Records in a dataset:
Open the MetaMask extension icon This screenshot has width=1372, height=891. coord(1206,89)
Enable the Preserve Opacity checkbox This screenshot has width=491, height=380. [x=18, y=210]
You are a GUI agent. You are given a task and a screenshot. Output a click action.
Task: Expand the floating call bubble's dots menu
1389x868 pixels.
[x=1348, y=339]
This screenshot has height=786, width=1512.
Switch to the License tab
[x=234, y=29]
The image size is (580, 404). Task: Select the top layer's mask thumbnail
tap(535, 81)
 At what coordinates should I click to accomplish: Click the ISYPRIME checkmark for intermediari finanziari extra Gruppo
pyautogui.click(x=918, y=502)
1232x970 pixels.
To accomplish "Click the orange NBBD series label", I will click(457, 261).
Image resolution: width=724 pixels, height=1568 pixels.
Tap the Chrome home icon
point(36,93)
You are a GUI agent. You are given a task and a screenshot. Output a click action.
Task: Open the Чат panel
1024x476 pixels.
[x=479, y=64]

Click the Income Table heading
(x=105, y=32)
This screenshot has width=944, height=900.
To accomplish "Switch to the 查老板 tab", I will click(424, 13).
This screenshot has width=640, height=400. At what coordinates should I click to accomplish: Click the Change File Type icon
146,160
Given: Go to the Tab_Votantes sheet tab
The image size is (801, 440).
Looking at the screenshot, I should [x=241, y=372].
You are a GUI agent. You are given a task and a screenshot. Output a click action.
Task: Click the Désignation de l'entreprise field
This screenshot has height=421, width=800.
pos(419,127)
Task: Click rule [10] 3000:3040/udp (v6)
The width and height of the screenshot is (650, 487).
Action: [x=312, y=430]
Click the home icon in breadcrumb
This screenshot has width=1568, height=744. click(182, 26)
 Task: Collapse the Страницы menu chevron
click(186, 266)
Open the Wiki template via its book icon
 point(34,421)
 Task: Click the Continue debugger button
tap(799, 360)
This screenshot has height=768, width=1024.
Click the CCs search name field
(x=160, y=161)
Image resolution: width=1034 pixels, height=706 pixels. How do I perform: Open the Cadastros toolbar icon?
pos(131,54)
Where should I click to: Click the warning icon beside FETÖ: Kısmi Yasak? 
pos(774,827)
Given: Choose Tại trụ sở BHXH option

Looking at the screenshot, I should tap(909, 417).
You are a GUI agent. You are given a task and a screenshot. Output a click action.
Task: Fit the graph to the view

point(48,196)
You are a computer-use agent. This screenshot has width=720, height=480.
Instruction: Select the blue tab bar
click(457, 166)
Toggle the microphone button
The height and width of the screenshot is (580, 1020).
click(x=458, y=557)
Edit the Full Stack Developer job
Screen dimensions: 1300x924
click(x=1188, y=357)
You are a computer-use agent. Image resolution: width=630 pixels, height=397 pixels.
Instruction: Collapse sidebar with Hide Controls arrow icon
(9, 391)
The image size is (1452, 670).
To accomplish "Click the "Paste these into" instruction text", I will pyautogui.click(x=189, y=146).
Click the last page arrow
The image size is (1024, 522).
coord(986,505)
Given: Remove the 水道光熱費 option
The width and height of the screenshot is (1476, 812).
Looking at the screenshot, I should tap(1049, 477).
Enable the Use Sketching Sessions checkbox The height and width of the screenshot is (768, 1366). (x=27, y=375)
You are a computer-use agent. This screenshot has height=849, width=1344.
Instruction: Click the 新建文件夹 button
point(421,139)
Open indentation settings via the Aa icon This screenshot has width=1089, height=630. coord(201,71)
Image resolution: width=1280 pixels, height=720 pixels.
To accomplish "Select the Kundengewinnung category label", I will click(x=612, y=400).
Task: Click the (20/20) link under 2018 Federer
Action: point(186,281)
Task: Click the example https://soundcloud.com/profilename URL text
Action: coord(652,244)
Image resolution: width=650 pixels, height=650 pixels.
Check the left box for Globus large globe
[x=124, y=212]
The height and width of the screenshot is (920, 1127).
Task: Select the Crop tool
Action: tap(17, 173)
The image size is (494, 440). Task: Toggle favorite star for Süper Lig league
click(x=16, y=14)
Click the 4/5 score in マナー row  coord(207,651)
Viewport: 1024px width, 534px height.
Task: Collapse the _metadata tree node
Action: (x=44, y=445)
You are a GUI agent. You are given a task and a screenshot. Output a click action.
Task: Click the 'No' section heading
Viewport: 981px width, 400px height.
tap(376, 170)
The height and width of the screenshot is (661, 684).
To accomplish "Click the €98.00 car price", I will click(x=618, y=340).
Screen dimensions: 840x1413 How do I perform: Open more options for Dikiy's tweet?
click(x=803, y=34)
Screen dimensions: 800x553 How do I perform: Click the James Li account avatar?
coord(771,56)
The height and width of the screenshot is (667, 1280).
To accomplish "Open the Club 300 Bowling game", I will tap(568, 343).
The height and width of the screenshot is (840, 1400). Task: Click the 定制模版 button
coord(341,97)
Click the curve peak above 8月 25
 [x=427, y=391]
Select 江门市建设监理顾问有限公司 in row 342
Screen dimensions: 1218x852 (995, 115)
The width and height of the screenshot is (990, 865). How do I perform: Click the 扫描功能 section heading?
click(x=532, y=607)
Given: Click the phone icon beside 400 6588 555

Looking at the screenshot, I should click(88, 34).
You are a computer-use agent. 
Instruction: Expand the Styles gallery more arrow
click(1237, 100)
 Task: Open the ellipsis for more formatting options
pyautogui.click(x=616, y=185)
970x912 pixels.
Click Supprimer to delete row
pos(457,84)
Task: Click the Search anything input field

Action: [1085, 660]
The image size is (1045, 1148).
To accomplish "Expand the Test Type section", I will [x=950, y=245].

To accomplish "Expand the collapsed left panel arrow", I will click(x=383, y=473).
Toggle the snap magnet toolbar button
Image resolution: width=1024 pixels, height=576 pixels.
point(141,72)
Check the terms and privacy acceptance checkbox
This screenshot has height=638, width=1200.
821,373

Do this:
Write out the records from the line containing "The height and width of the screenshot is (667, 1280)." through the end of the records, replacing "Expand" with "Unfold" and changing nothing else.

Task answer:
The height and width of the screenshot is (667, 1280).
To accomplish "Open the Club 300 Bowling game", I will tap(568, 343).
The height and width of the screenshot is (840, 1400). Task: Click the 定制模版 button
coord(341,97)
Click the curve peak above 8月 25
 [x=427, y=391]
Select 江门市建设监理顾问有限公司 in row 342
Screen dimensions: 1218x852 (995, 115)
The width and height of the screenshot is (990, 865). How do I perform: Click the 扫描功能 section heading?
click(x=532, y=607)
Given: Click the phone icon beside 400 6588 555

Looking at the screenshot, I should click(88, 34).
You are a computer-use agent. 
Instruction: Unfold the Styles gallery more arrow
click(1237, 100)
 Task: Open the ellipsis for more formatting options
pyautogui.click(x=616, y=185)
970x912 pixels.
Click Supprimer to delete row
pos(457,84)
Task: Click the Search anything input field

Action: [1085, 660]
The image size is (1045, 1148).
To accomplish "Unfold the Test Type section", I will [x=950, y=245].

To accomplish "Unfold the collapsed left panel arrow", I will click(x=383, y=473).
Toggle the snap magnet toolbar button
Image resolution: width=1024 pixels, height=576 pixels.
point(141,72)
Check the terms and privacy acceptance checkbox
This screenshot has height=638, width=1200.
821,373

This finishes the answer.